Once the pictures are set aside, transcribe the remaining data exactly.

-- Records provided follows --

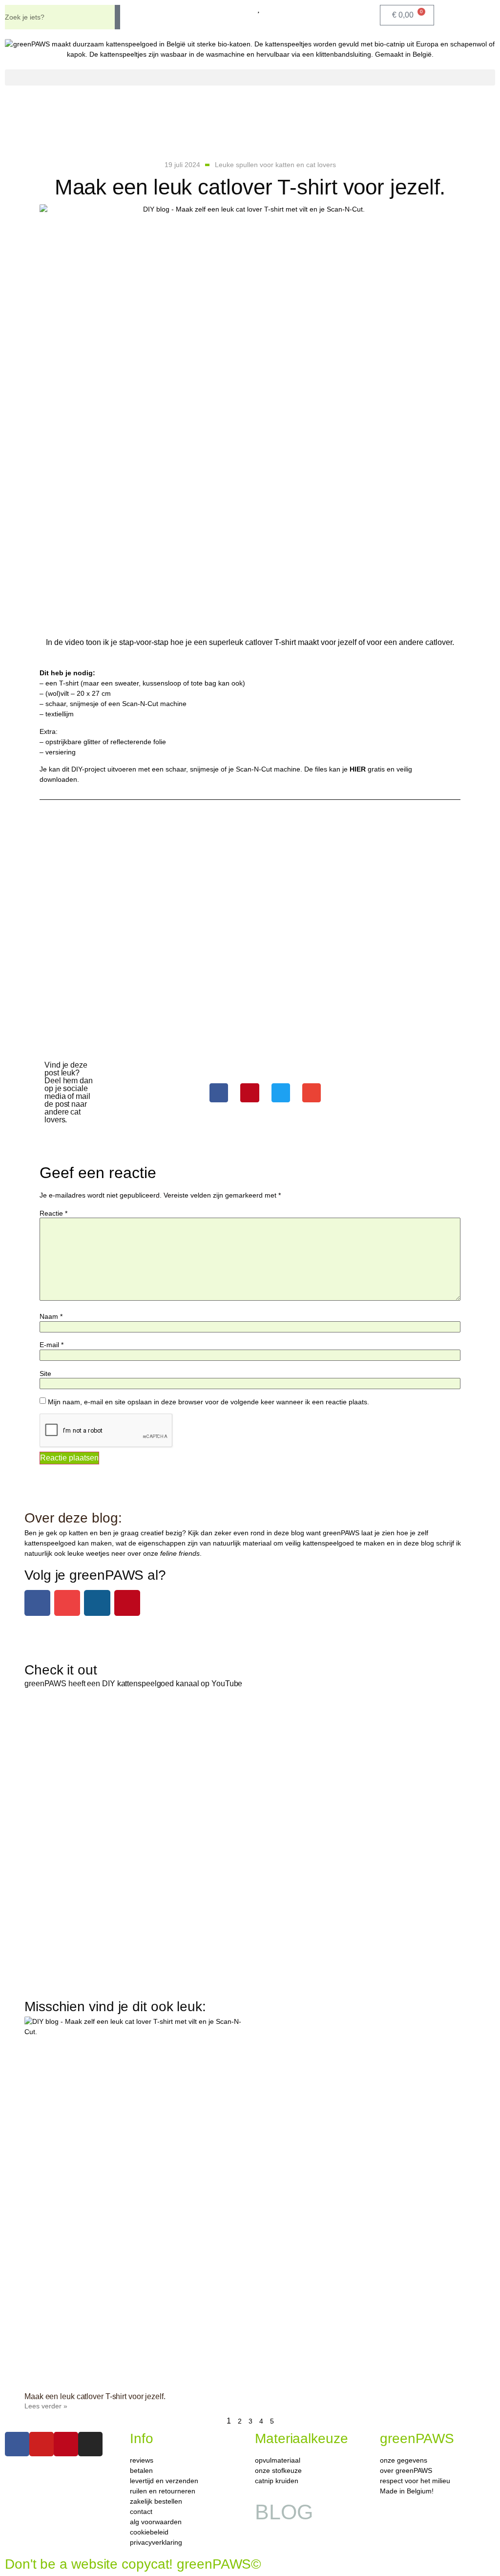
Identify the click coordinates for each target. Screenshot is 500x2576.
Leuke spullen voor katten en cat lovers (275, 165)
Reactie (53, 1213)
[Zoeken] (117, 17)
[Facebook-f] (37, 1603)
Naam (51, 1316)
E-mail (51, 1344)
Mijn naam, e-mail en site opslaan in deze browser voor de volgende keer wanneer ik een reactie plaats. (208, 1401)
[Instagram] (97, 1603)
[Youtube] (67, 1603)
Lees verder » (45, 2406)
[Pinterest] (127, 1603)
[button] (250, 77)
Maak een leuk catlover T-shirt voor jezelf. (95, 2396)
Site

-- Records provided concluded --

§ **Written reply**
Identify the click coordinates for each target. Screenshot is 500x2576.
Leuke spullen voor katten en cat lovers (275, 165)
Reactie (53, 1213)
[Zoeken] (117, 17)
[Facebook-f] (37, 1603)
Naam (51, 1316)
E-mail (51, 1344)
Mijn naam, e-mail en site opslaan in deze browser voor de volgende keer wanneer ik een reactie plaats. (208, 1401)
[Instagram] (97, 1603)
[Youtube] (67, 1603)
Lees verder » (45, 2406)
[Pinterest] (127, 1603)
[button] (250, 77)
Maak een leuk catlover T-shirt voor jezelf. (95, 2396)
Site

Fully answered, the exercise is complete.